Dataset excerpts

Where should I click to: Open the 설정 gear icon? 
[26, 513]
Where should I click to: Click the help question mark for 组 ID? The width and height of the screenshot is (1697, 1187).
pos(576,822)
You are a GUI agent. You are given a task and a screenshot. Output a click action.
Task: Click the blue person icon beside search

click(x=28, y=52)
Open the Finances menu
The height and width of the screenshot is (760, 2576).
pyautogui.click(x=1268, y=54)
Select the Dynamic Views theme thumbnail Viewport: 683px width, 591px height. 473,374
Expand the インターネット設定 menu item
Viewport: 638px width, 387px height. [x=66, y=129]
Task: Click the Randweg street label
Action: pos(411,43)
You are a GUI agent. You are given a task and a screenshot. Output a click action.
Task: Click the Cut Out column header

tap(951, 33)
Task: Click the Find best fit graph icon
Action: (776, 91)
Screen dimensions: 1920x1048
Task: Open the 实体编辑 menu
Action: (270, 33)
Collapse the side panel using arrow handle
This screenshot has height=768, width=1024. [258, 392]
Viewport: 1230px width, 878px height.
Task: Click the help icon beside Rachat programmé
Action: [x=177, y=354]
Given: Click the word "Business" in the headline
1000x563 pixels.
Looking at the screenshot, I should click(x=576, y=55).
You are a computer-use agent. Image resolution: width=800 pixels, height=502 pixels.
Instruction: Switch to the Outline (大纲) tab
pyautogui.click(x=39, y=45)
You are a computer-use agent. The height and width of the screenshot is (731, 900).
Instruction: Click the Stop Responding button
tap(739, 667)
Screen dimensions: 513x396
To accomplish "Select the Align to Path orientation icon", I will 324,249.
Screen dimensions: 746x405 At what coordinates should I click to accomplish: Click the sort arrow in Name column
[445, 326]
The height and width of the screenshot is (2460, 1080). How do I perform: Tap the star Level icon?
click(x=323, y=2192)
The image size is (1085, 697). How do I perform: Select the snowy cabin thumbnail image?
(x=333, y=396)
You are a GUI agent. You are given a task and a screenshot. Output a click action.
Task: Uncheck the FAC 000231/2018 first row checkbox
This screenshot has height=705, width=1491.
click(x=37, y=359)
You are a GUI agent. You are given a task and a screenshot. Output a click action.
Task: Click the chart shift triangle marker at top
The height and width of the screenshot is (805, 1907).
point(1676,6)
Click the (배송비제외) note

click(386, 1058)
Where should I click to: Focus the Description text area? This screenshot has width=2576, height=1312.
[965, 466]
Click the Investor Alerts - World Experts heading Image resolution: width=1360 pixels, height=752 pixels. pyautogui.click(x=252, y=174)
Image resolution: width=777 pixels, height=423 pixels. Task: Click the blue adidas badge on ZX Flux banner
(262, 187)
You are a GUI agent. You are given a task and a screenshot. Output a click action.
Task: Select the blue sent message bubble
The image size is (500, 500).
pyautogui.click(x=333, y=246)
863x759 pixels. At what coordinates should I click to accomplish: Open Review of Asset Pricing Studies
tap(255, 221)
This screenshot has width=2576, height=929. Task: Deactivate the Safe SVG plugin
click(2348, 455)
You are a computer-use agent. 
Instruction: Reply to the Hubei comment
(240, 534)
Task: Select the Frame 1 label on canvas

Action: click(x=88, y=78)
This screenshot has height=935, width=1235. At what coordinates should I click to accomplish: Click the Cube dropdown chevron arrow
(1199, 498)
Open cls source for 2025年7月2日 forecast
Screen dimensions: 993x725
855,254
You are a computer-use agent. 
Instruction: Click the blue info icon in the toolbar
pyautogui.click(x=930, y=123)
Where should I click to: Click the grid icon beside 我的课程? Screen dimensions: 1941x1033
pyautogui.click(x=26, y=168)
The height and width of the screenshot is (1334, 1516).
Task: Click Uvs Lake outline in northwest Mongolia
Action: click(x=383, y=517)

Task —
The records must be given again in full, exactly as shown.

Response —
Where should I click to: Open the 설정 gear icon? 
[26, 513]
Where should I click to: Click the help question mark for 组 ID? The width and height of the screenshot is (1697, 1187).
pos(576,822)
You are a GUI agent. You are given a task and a screenshot. Output a click action.
Task: Click the blue person icon beside search

click(x=28, y=52)
Open the Finances menu
The height and width of the screenshot is (760, 2576).
pyautogui.click(x=1268, y=54)
Select the Dynamic Views theme thumbnail Viewport: 683px width, 591px height. 473,374
Expand the インターネット設定 menu item
Viewport: 638px width, 387px height. [x=66, y=129]
Task: Click the Randweg street label
Action: pos(411,43)
You are a GUI agent. You are given a task and a screenshot. Output a click action.
Task: Click the Cut Out column header

tap(951, 33)
Task: Click the Find best fit graph icon
Action: (776, 91)
Screen dimensions: 1920x1048
Task: Open the 实体编辑 menu
Action: (270, 33)
Collapse the side panel using arrow handle
This screenshot has height=768, width=1024. [258, 392]
Viewport: 1230px width, 878px height.
Task: Click the help icon beside Rachat programmé
Action: [x=177, y=354]
Given: Click the word "Business" in the headline
1000x563 pixels.
Looking at the screenshot, I should click(x=576, y=55).
You are a computer-use agent. Image resolution: width=800 pixels, height=502 pixels.
Instruction: Switch to the Outline (大纲) tab
pyautogui.click(x=39, y=45)
You are a computer-use agent. The height and width of the screenshot is (731, 900).
Instruction: Click the Stop Responding button
tap(739, 667)
Screen dimensions: 513x396
To accomplish "Select the Align to Path orientation icon", I will 324,249.
Screen dimensions: 746x405 At what coordinates should I click to accomplish: Click the sort arrow in Name column
[445, 326]
The height and width of the screenshot is (2460, 1080). How do I perform: Tap the star Level icon?
click(x=323, y=2192)
The image size is (1085, 697). How do I perform: Select the snowy cabin thumbnail image?
(x=333, y=396)
You are a GUI agent. You are given a task and a screenshot. Output a click action.
Task: Uncheck the FAC 000231/2018 first row checkbox
This screenshot has height=705, width=1491.
click(x=37, y=359)
You are a GUI agent. You are given a task and a screenshot. Output a click action.
Task: Click the chart shift triangle marker at top
The height and width of the screenshot is (805, 1907).
point(1676,6)
Click the (배송비제외) note

click(386, 1058)
Where should I click to: Focus the Description text area? This screenshot has width=2576, height=1312.
[965, 466]
Click the Investor Alerts - World Experts heading Image resolution: width=1360 pixels, height=752 pixels. pyautogui.click(x=252, y=174)
Image resolution: width=777 pixels, height=423 pixels. Task: Click the blue adidas badge on ZX Flux banner
(262, 187)
You are a GUI agent. You are given a task and a screenshot. Output a click action.
Task: Select the blue sent message bubble
The image size is (500, 500).
pyautogui.click(x=333, y=246)
863x759 pixels. At what coordinates should I click to accomplish: Open Review of Asset Pricing Studies
tap(255, 221)
This screenshot has width=2576, height=929. Task: Deactivate the Safe SVG plugin
click(2348, 455)
You are a computer-use agent. 
Instruction: Reply to the Hubei comment
(240, 534)
Task: Select the Frame 1 label on canvas

Action: click(x=88, y=78)
This screenshot has height=935, width=1235. At what coordinates should I click to accomplish: Click the Cube dropdown chevron arrow
(1199, 498)
Open cls source for 2025年7月2日 forecast
Screen dimensions: 993x725
855,254
You are a computer-use agent. 
Instruction: Click the blue info icon in the toolbar
pyautogui.click(x=930, y=123)
Where should I click to: Click the grid icon beside 我的课程? Screen dimensions: 1941x1033
pyautogui.click(x=26, y=168)
The height and width of the screenshot is (1334, 1516).
Task: Click Uvs Lake outline in northwest Mongolia
Action: click(x=383, y=517)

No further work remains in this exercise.